*** Opening Raw data ***

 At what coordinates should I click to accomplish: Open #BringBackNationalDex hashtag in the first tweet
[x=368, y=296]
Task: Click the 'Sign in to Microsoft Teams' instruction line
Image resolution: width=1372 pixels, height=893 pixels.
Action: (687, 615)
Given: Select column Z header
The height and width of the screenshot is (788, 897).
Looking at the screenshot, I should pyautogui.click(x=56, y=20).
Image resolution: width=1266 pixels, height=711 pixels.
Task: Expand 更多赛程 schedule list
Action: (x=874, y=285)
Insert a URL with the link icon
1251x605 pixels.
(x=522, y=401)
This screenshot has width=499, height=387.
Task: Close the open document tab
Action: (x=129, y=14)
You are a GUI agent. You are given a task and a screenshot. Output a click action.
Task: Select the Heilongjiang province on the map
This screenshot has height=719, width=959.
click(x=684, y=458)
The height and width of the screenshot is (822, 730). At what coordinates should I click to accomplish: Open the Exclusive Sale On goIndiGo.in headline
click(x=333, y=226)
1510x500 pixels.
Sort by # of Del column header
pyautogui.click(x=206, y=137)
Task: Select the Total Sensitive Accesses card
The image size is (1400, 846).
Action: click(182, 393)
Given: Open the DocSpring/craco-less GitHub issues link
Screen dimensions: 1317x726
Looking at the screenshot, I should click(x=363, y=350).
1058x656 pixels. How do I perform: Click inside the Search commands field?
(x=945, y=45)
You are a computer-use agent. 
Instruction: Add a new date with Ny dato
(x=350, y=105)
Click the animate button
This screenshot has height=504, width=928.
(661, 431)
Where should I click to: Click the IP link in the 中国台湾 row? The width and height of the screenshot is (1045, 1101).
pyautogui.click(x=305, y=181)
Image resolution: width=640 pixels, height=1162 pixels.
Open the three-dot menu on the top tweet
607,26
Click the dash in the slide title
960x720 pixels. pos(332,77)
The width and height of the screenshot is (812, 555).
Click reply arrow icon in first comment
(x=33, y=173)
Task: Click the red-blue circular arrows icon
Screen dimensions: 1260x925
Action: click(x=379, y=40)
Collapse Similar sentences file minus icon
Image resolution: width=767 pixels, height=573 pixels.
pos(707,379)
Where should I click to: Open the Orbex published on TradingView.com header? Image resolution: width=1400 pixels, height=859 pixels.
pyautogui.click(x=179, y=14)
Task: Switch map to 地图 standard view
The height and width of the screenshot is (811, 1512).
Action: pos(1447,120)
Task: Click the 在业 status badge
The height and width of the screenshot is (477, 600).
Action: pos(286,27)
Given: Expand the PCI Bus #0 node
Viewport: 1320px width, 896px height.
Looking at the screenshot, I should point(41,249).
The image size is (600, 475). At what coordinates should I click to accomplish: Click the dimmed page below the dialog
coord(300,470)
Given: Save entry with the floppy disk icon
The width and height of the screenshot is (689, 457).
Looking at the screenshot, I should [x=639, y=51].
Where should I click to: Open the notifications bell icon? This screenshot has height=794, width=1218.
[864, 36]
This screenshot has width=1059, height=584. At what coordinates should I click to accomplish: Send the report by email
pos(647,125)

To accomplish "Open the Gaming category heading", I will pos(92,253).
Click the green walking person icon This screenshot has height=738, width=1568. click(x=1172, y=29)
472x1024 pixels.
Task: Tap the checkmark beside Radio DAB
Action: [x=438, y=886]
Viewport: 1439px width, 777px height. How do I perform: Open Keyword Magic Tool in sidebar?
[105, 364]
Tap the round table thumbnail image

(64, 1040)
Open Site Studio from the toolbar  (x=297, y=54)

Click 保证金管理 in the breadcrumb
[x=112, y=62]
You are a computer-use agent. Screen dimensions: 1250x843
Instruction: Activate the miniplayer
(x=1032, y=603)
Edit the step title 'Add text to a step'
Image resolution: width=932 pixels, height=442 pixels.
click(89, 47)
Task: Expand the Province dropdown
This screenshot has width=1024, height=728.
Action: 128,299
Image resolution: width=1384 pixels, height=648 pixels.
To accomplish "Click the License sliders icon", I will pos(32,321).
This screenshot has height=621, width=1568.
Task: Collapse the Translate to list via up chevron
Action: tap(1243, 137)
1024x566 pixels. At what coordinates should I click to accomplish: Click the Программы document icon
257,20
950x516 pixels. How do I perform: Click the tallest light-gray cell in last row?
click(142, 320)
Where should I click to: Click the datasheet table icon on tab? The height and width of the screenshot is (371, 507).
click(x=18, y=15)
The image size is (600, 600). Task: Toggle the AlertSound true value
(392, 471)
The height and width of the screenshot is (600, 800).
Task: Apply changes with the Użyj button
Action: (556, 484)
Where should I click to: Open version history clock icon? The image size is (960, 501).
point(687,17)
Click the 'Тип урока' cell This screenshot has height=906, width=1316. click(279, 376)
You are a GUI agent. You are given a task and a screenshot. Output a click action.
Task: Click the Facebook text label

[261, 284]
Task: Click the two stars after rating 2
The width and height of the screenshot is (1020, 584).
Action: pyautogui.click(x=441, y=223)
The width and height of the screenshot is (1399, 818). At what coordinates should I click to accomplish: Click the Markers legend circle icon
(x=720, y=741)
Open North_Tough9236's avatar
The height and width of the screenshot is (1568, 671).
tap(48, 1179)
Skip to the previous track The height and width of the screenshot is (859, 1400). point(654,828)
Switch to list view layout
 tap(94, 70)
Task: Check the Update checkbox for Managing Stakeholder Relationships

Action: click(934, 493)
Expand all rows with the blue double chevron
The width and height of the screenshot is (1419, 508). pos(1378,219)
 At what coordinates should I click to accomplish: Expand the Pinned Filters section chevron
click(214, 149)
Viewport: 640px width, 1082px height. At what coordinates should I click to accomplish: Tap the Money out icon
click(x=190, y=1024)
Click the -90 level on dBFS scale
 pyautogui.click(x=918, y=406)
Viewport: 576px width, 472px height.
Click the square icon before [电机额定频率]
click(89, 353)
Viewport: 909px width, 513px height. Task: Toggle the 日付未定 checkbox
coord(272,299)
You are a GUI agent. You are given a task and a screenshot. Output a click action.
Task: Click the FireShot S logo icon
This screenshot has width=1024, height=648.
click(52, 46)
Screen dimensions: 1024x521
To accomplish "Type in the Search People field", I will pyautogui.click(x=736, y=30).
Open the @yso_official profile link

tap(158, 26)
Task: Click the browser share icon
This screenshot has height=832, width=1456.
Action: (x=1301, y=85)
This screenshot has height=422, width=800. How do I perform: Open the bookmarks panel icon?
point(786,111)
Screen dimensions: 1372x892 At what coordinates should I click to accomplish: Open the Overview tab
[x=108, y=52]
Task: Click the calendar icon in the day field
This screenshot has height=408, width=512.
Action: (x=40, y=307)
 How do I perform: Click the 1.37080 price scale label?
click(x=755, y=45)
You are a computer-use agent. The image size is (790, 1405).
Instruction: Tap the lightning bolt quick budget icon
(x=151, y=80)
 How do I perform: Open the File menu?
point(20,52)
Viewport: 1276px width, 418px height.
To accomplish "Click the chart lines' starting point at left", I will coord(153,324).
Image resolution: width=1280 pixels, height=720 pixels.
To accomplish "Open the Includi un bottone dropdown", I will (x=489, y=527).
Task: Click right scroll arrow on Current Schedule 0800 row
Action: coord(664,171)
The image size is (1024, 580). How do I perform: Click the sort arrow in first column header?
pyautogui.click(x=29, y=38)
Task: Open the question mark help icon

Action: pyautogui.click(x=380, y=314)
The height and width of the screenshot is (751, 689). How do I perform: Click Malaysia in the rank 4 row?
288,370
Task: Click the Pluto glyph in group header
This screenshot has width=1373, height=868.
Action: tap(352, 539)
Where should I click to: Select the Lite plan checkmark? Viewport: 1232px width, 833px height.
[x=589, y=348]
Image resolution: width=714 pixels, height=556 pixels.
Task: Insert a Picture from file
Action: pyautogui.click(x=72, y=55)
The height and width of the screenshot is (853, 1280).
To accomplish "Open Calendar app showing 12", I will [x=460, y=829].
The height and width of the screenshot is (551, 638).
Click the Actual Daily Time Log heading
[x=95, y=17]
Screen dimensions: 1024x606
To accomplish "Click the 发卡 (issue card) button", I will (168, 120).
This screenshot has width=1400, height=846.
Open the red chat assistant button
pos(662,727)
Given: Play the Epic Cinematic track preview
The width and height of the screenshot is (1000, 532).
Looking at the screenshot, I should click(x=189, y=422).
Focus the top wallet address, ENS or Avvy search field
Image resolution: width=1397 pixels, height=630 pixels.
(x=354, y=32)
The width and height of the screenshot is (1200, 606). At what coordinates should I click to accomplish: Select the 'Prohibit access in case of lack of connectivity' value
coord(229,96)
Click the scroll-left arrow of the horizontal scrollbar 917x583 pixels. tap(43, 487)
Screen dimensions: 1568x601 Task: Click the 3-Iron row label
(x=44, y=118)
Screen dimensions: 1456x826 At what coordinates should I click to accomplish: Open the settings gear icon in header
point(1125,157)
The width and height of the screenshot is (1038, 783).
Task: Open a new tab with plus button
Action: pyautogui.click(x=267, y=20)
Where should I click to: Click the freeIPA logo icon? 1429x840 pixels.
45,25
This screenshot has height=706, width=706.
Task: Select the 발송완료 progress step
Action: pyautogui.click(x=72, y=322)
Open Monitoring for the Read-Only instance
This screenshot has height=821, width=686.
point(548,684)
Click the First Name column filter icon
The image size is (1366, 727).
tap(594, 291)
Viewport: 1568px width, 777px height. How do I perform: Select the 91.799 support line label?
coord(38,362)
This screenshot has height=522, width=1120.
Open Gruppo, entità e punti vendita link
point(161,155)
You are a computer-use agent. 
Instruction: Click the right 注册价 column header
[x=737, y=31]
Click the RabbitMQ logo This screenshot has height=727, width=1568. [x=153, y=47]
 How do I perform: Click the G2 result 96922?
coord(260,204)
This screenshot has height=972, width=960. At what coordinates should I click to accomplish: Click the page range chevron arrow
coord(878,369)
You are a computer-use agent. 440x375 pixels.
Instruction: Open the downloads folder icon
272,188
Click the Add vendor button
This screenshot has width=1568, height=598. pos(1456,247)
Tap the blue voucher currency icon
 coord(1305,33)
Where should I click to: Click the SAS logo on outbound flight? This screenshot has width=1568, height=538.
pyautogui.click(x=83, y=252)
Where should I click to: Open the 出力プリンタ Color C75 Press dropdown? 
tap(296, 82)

*** Closing Raw data ***

Your task:
From the records above, pick out and copy each line holding the word "track".

Exercise response:
Skip to the previous track The height and width of the screenshot is (859, 1400). point(654,828)
Given: Play the Epic Cinematic track preview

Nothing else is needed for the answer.